[THE INPUT]
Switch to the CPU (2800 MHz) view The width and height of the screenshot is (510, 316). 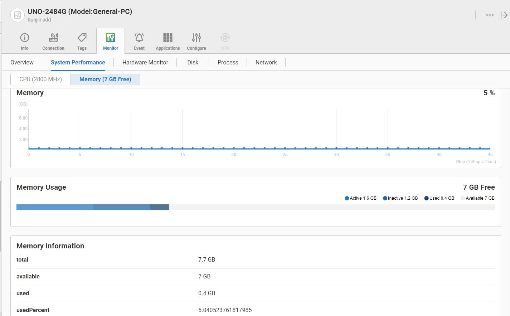click(x=40, y=79)
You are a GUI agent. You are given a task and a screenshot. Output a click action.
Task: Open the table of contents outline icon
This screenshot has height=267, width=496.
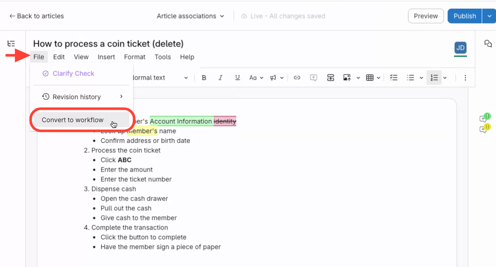tap(11, 44)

[WORK TO COMPLETE]
All lines from the one containing "Task: Open the table of contents outline icon" through the end of the entries, both ends included, should be written out exactly, with no pictures.

[FINISHED EXERCISE]
Task: Open the table of contents outline icon
This screenshot has height=267, width=496.
tap(11, 44)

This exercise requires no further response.